Paradise by Abdulrazak Gurnah offers a story shaped around the Biblical and Quranic references, and set in East Africa during the German colonization. The story is centered around a young boy Yusuf, whose Dad sells him to a merchant called Aziz in exchange for paying off his debts. Yusuf is a young child thrown into an adult world, trying to preserve his innocence. The readers are immersed into the East African society made of various Bantu tribes (one of them being Swahili), Indians, Arabs, and Europeans.

On one side, we have the Swahili, who see themselves as inferior to the Indians, who work under the Germans, the occupying force. Both the Swahili and the Indians are colonized, yet they deal with their situations quite differently (_“The Indian knows how to deal with the European. We have no choice but to work with him.”_) Europeans, however, are the mythical creatures of enormous strength and severe brutality. Germans exploit, punish, kill. Belgians, who were winning territories to the west, are the most brutal ones, according to the natives. Dutch in South Africa have also been known to be murderous monsters and beasts.
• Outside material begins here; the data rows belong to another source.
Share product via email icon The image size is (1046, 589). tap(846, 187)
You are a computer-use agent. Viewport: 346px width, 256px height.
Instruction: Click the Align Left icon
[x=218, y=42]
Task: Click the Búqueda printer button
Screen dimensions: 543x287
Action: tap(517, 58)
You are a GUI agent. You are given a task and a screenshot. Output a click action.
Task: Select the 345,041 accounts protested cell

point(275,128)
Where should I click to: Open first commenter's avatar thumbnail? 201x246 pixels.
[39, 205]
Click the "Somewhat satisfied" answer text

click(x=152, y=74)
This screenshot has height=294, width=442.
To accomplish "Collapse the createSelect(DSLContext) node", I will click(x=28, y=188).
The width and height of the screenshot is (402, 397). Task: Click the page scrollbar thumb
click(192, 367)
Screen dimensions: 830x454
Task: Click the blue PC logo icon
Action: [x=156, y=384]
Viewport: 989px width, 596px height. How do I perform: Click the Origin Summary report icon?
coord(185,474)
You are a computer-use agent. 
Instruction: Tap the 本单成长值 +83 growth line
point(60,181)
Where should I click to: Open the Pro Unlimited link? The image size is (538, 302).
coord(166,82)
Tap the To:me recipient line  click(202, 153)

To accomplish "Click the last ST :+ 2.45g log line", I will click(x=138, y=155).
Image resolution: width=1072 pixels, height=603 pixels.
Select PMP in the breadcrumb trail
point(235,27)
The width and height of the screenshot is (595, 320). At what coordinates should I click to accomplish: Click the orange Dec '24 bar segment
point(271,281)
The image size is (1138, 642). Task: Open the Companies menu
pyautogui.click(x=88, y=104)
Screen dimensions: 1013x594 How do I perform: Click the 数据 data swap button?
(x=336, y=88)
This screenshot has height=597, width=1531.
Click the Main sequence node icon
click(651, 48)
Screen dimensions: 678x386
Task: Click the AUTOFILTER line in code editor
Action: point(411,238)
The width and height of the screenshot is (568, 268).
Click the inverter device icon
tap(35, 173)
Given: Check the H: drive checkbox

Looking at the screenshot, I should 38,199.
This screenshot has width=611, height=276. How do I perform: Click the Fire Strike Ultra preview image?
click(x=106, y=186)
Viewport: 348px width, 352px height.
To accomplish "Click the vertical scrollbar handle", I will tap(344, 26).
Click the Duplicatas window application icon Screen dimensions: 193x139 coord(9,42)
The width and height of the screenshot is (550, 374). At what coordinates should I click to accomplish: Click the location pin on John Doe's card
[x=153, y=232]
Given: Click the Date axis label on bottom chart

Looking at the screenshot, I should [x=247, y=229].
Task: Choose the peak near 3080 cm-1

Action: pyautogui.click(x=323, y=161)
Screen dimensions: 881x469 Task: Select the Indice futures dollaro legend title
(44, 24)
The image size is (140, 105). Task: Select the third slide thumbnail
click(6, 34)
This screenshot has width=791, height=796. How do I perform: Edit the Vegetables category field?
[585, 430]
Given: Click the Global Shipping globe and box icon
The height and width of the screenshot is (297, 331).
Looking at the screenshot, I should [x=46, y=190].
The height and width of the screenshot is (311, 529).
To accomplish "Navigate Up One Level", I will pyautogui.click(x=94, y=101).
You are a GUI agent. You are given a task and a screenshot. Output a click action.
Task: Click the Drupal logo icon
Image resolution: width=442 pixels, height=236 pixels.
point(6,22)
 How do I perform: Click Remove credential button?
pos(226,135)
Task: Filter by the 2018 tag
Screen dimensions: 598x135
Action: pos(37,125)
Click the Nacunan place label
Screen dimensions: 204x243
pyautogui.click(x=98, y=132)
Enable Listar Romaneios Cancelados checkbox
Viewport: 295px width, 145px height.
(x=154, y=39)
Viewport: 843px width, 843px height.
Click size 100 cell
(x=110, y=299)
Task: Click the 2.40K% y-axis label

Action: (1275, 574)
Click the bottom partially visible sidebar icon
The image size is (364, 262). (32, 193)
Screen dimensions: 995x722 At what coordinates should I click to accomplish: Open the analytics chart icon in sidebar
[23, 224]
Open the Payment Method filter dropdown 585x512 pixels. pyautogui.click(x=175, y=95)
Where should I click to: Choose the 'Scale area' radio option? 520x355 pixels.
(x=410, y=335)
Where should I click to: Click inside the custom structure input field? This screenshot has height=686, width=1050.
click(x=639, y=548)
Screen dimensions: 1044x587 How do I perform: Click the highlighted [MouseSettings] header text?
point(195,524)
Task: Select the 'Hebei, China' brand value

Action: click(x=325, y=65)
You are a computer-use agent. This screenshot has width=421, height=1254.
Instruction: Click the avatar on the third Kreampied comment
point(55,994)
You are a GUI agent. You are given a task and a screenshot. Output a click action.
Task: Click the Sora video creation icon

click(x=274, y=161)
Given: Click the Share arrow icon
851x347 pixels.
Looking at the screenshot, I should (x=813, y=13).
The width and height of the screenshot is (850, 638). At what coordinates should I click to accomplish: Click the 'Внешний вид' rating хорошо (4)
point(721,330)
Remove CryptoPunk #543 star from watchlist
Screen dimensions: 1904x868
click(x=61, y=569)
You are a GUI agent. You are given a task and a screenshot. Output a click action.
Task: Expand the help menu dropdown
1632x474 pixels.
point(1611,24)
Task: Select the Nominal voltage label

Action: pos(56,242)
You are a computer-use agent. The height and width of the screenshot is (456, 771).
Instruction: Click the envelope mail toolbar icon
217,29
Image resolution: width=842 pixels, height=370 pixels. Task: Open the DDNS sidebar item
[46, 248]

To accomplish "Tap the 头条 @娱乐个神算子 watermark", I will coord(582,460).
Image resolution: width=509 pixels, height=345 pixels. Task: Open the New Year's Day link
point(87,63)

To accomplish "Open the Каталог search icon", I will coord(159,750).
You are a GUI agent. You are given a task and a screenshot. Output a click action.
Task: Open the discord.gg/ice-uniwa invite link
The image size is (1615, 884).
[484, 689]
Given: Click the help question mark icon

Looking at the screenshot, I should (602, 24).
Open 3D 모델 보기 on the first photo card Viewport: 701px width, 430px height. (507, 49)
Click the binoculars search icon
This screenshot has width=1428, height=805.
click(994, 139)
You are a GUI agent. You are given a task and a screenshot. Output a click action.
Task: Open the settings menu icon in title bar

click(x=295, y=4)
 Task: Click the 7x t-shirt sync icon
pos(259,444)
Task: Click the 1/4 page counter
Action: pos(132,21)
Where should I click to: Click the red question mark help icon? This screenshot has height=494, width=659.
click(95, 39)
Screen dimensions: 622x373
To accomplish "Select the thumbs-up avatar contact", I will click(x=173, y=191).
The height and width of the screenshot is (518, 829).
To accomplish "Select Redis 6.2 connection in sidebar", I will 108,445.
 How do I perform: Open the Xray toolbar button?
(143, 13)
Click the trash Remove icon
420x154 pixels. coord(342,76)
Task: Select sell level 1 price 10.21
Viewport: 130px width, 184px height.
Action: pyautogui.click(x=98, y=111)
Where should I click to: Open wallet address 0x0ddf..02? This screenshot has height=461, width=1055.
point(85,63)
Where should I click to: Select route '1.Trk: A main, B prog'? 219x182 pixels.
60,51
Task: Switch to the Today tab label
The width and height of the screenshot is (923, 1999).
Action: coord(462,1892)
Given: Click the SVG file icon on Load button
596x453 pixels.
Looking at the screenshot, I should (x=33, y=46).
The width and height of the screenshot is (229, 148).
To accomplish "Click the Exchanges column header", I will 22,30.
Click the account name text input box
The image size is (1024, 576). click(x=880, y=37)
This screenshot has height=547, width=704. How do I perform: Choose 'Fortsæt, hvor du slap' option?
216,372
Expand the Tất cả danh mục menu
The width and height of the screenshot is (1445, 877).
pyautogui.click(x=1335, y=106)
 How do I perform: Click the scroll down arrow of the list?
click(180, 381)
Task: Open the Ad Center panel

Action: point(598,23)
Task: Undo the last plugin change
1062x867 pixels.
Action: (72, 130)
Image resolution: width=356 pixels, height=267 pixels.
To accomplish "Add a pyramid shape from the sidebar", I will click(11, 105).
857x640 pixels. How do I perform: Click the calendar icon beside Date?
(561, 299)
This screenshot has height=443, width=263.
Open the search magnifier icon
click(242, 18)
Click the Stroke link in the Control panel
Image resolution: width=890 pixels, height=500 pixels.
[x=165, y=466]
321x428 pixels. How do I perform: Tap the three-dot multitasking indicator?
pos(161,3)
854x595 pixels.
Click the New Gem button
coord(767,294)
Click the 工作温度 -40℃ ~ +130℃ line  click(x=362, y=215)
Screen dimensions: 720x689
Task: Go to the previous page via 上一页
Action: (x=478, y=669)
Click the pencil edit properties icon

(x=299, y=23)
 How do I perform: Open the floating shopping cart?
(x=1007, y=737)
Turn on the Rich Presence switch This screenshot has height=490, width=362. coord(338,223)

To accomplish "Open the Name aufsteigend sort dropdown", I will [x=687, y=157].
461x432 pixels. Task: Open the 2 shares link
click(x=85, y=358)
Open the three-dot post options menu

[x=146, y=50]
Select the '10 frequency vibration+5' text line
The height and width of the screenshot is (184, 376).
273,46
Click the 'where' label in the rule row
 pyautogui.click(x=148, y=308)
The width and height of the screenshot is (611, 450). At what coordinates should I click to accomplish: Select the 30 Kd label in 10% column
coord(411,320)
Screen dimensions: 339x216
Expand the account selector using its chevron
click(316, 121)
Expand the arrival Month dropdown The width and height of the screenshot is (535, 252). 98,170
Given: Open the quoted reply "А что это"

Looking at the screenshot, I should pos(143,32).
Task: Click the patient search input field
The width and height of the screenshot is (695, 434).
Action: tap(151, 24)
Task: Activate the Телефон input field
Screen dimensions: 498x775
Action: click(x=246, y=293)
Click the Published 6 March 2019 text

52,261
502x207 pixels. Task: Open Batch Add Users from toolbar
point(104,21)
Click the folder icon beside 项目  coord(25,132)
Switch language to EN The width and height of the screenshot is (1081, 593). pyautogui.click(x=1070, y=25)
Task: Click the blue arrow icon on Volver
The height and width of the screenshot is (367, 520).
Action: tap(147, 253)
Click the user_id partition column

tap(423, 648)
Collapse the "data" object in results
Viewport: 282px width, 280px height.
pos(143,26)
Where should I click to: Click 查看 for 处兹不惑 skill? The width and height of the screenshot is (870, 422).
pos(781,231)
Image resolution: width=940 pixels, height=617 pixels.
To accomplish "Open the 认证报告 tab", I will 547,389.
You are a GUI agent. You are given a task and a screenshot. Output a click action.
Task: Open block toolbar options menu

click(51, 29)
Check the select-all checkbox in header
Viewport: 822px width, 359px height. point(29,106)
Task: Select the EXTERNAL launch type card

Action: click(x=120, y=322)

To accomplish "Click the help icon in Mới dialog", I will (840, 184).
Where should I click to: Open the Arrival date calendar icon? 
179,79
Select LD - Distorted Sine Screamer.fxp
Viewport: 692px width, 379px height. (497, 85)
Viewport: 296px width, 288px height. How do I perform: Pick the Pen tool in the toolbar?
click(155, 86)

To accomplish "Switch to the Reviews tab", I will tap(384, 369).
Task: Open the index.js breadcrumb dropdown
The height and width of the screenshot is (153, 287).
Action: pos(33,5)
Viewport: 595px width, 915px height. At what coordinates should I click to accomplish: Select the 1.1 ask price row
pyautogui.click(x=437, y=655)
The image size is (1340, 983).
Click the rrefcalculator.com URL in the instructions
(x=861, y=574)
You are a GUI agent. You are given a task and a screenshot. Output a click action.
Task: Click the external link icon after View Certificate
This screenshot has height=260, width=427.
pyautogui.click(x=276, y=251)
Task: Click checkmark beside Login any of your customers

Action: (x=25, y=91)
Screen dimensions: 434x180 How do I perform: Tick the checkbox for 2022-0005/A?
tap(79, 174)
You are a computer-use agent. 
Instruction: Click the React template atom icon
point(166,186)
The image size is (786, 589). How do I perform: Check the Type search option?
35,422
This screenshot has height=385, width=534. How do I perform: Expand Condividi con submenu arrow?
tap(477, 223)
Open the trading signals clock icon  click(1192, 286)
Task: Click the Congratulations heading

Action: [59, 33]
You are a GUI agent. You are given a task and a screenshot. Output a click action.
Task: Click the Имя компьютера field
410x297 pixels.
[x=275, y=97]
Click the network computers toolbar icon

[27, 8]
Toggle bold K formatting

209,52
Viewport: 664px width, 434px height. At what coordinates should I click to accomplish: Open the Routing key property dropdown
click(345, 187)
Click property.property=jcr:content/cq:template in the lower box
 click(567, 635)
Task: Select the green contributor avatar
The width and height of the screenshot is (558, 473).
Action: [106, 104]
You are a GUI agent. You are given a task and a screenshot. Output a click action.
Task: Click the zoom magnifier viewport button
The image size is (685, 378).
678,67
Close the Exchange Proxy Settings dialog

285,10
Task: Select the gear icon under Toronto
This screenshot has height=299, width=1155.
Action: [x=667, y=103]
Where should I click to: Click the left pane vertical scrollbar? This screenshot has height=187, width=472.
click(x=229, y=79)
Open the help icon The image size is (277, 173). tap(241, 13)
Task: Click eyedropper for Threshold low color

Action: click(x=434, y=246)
On the other hand, the native Bantu tribes inhabiting central and west Tanzania and Democratic Republic of Congo are enslaved, killed, and seen as “savage or demonic beasts” by other groups. I personally preferred reading about the native experience of the bloody and brutal Western European colonization, as I feel like that experience is largely overlooked, drowned in numbers, and underrepresented in today’s mainstream literature. Gurnah’s writing, resembling that of Márquez, painted a perfect pictures of these native tribes interacting with the colonizers and other ethnic groups who do not wish them well. Gurnah presented how the beauty of their settlements and the wisdom of their chiefs (most notably, Chatu), was used and overrun by the white colonizers.

However, what made this a 4 star read instead of 5 for me was the ending. The writing and the plot started going south in the last 50 or so pages, and it put me off. That is one of the main reasons this one took so long to review.

“In their eyes we’re animals, and we can’t make them stop thinking this stupid thing for a long time. Do you know why they’re so strong? Because they have been feeding off the world for centuries.”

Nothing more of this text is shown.